İnsanlık tarihine damga vuran, hem ekonomik hem de sosyal açıdan dünyanın tamamını olumsuz etkileyen Pandemi, öncelikleri değiştirerek, tüm dengeleri altüst etti ve küresel ekonomiyi yüzyılın krizi ile karşı karşıya bıraktı. Sonuçta da, “2020: Covid-19” ile özdeşleşen bir yıl olarak tarihe geçti.
Dünya genelinde 1 milyon 700 bini aşkın insanın yaşamını yitirdiği ve hala yitirmeye devam ettiği, acıların, korkunun, tedirginliğin gölgesinde, ülkemizde de ekonomideki dengeleri bozan bir o kadar da öğretici bir yıl oldu.
Peki, 2020 yılından ne öğrendik?
- Sağlık alanında bilimsel ve gelişmiş üretim altyapısına sahip olmanın gerekliliğini,
- Ürün üretimi ve hizmet sağlamada esnek ve proaktif olmanın değerini,
- Birey, işveren ve devlet için tasarruf etmenin, ihtiyat akçesi tutmanın kıymetini,
- Tarım ve gıdada kendi kendine yetebilmenin önemini,
- Turizm sektörünün kırılganlığını,
- Teknolojideki değişimlerden kaçılamayacağını, dijital dönüşümün tercih değil, zorunluluk olduğunu,
- Doğa’ya karşı değil, doğayla uyumlu ve doğayla dost hareket edilmesi gerektiğini,
- İhtiyacımızdan daha fazlasını kullandığımızı ve daha azla yaşanılabileceğini,
- Dünyanın her an yeni krizlere açık olduğunu,
- Kriz anlarında ekip olabilmenin ve güven sağlayabilmenin avantajını,
- Sokaklarda özgürce dolaşabilmenin maddi karşılığı olmadığını,
- Deprem değil, binanın can aldığını,
- Yarattığı istihdam, sağladığı döviz ve yaptığı yatırımlarla sürdürülebilir bir ekonomi için sanayinin stratejik önemini,
Tıpkı, “Seni sen yapan; kazandığın savaşlar değil, kaybettiğin savaşlardır. İnsan kazanarak öğrenmez, kaybederek öğrenir.” Sözünde olduğu gibi kaybederek öğrendik.
Bu kadar çok şeyi öğrendiğimiz bir yılın ardından, 2021’de neler olacak?

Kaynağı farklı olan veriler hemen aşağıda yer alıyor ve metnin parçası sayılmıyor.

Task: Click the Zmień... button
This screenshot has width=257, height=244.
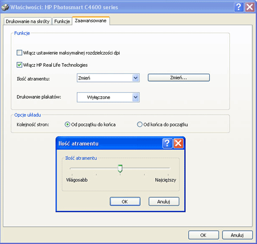Action: [x=179, y=78]
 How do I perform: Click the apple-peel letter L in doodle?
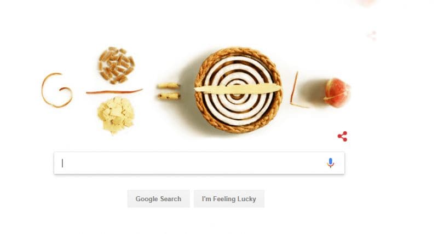pyautogui.click(x=298, y=90)
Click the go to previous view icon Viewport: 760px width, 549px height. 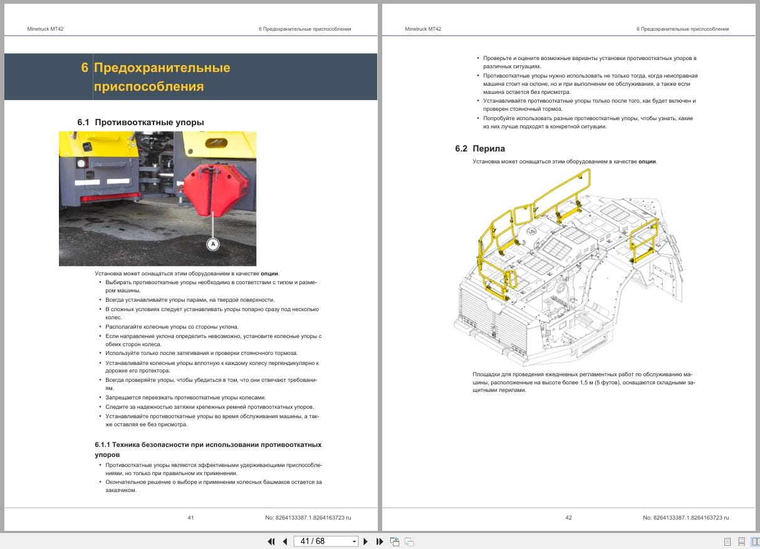pyautogui.click(x=395, y=541)
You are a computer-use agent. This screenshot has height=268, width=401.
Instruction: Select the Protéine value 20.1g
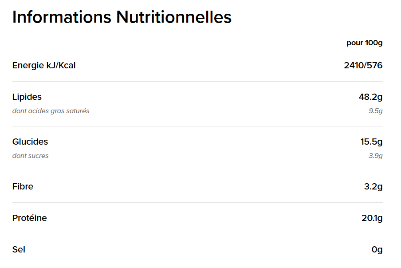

Son 50 yılda hiç görülmeyen belirsizlik ve risklerle karşı karşıya olduğumuz bir süreçte, neler olabileceğini bilmek çok zor. Ancak, birkaç ana husus var ki, 2021 yılını lehimize çevirmeyi sağlayacak, nasıl yol alacağımızı belirleyecektir:
- İlki, öğrendiklerimizi, işyerlerimizde, evimizde, kurumlarımızda ne kadar uygulayabileceğiz.
- İkincisi, mutasyona uğradığı söylenen virüsün yaratacağı yeni dalga ve bu kapsamda aşının başarılı olup, olamayacağı ve kapsayıcılığı,
- Üçüncüsü de, ülke olarak gerek ekonomik, gerekse toplumsal açıdan normalleşmeye geçmek için atmamız gereken adımları hangi hızda atacağımızdır.
Bildiğimiz bir şey varsa da; salgından bağımsız bir şekilde, dünya yeniden inşa edilirken, önümüzdeki dönemde “küresel borç ve iklim krizi” ile de mücadele edilecek olmasıdır. Bu kapsamda; etkin yönetim anlayışı, yerli üretimin teşvik edilmesi, başta su olmak üzere tüm kaynakların tasarruflu kullanımı ve küresel yeni yaklaşımlar doğrultusunda stratejiler geliştirilmesi son derece kritiktir.
Böylesine bir süreçte Pandeminin ilk anından bu yana; gerek Yönetim Kurulumuz ile ve gerekse tüm çalışma arkadaşlarımızla birlikte, yasal hizmetleri ve sürecin gerektirdiği yeni hizmetleri 7/24 sunmaya ve konularınıza çözüm aramaya devam ediyoruz. Bu zorlu şartlarda üretme kararlılığını gösterdiğiniz için sizleri tebrik ediyor, faaliyetlerinizi sekteye uğratacak her konuda Odamızla iletişim içinde olmanızı, duyurularımızı takip etmenizi arzu ediyoruz.
Olağandışı gelişmeler olmadığı takdirde, yaz döneminden itibaren kayıplarımızı telafi etme şansını yakalayabileceğimizi ümit ettiğim 2021 yılının, fırsatları ve riskleri ile umudu, sağlığı ve iyiliği insanlıkla buluşturmasını diliyorum. Gönlünüzce geçireceğiniz mutlu bir yıl olsun.